A DORSET Echo delivery boy has won an award for designing an online computer game.

Christopher Kitching, 13, of Maunsell Avenue, Preston, Weymouth, who taught himself how to programme computers and designed an online game, was a finalist in a national technology competition.

Sylvia Knake, the librarian at Budmouth Technology College, nominated Christopher for the Flipside Award for science and technology.

Christopher and his parents attended the award ceremony at the Institute of Engineering and Technology Building on the South Bank in London.

Proud father David Kitching said: "They described Christopher as a budding Bill Gates' and one of the chaps assessing the projects said that if the computer game had been fully operational he would probably have won."

Christopher was given the runner-up prize, an MP3 player, by television personality Adam Hart-Davis during a ceremony in which senior engineers were also receiving awards.

The winner of the Flipside Award was a 16-year-old boy from Wick in northern Scotland, who had made radio contact with the International Space Station.

The game Christopher has developed is called Earth Nemesis.

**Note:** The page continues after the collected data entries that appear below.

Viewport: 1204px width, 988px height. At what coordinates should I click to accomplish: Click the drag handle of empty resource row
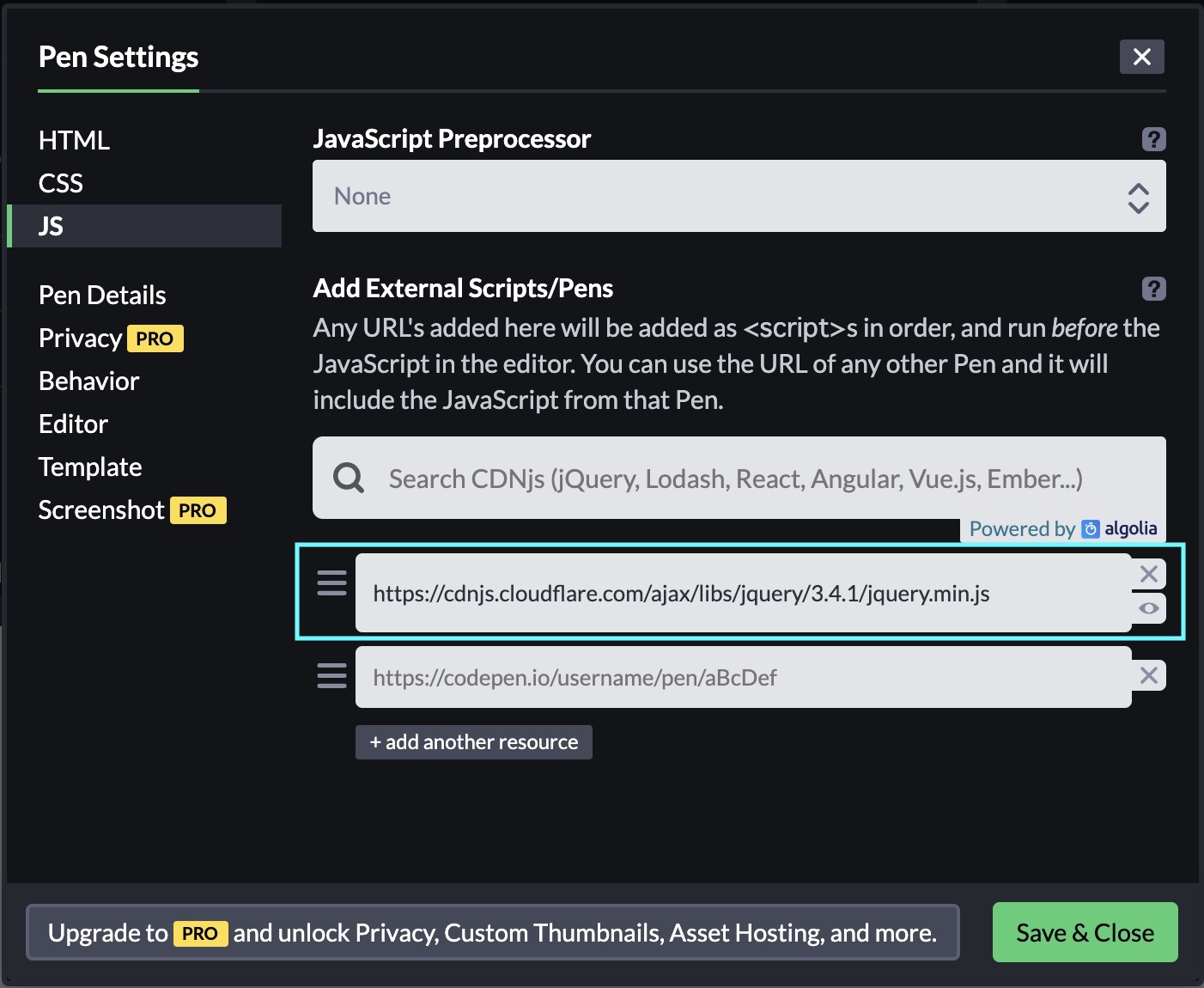(x=332, y=676)
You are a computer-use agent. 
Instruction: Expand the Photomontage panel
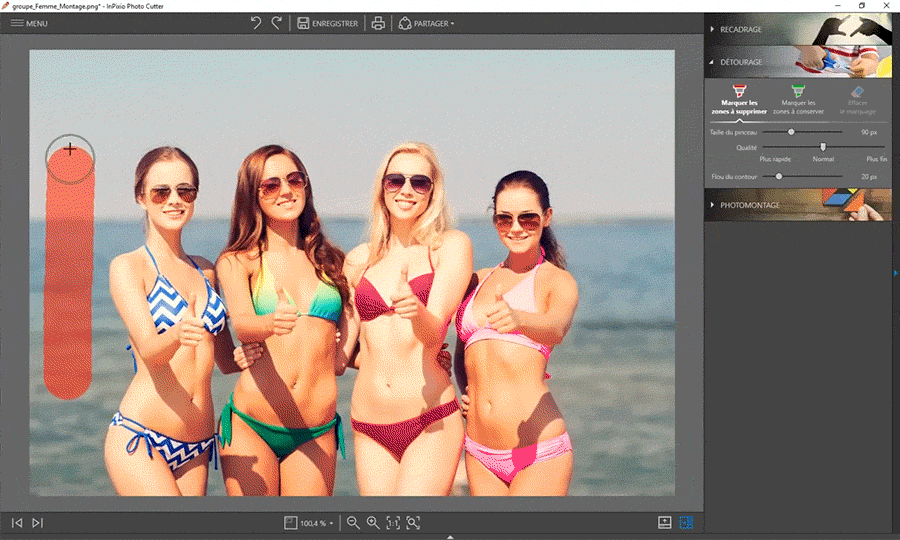[750, 205]
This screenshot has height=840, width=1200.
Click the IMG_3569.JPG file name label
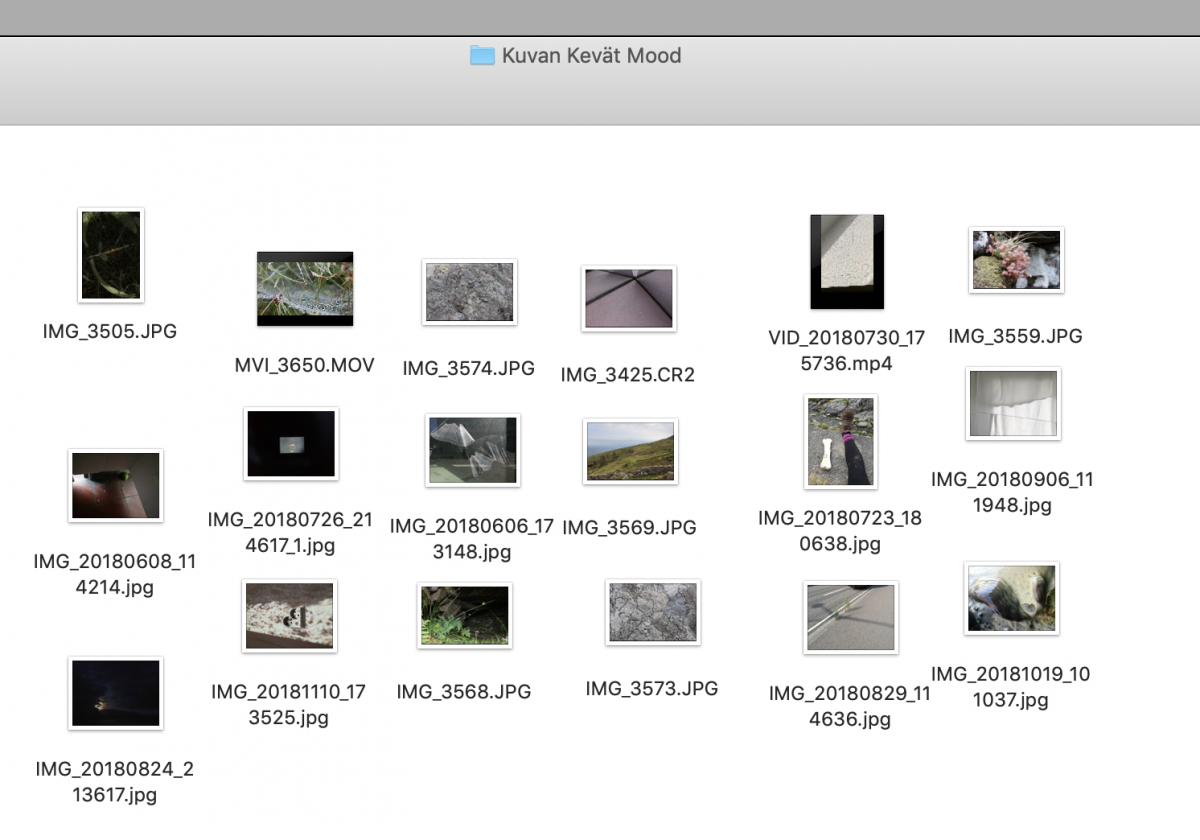click(629, 527)
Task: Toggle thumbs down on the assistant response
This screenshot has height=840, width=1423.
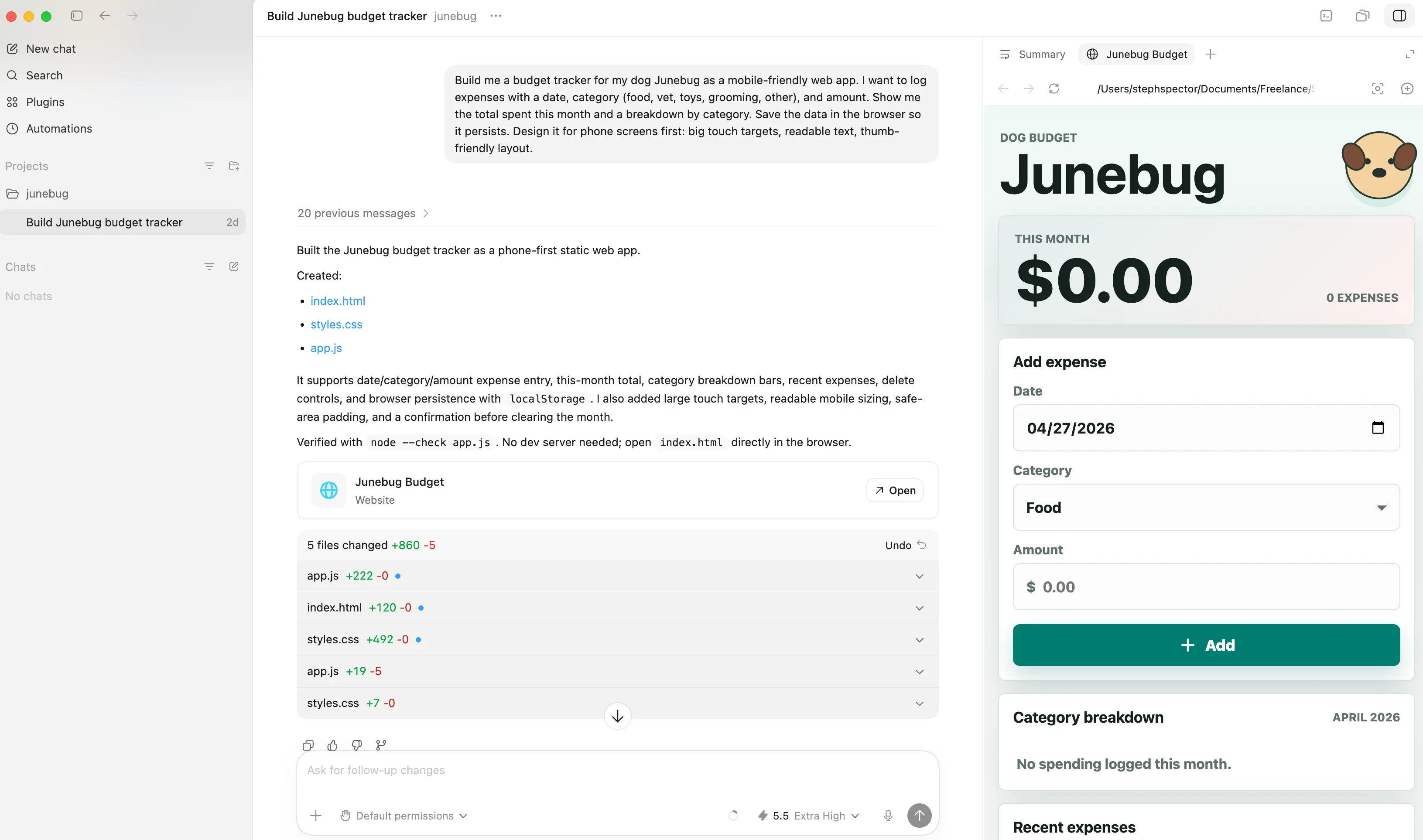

Christopher said: "I used to play games all the time but then I thought, this is getting boring, so I thought I would make my own.

"So I looked around and I found Flash, which is usually used for online applications, and I used it to develop a space game.

"At the moment you can just fly around in a spaceship and shoot people, but I hope to develop a whole virtual universe where you can do whatever you like, build spaceships and have wars."

The game is being run on Budmouth's server.

Mr Kitching, who is an engineer, said: "If we did not drag Christopher off the computer he would stay there all night."

Christopher also likes athletics and his favourite subject at school is maths.

He said: "I like maths because it is useful for programming but I find information technology at school mind-bogglingly boring."

Christopher is hoping to do something related to computer programming when he grows up.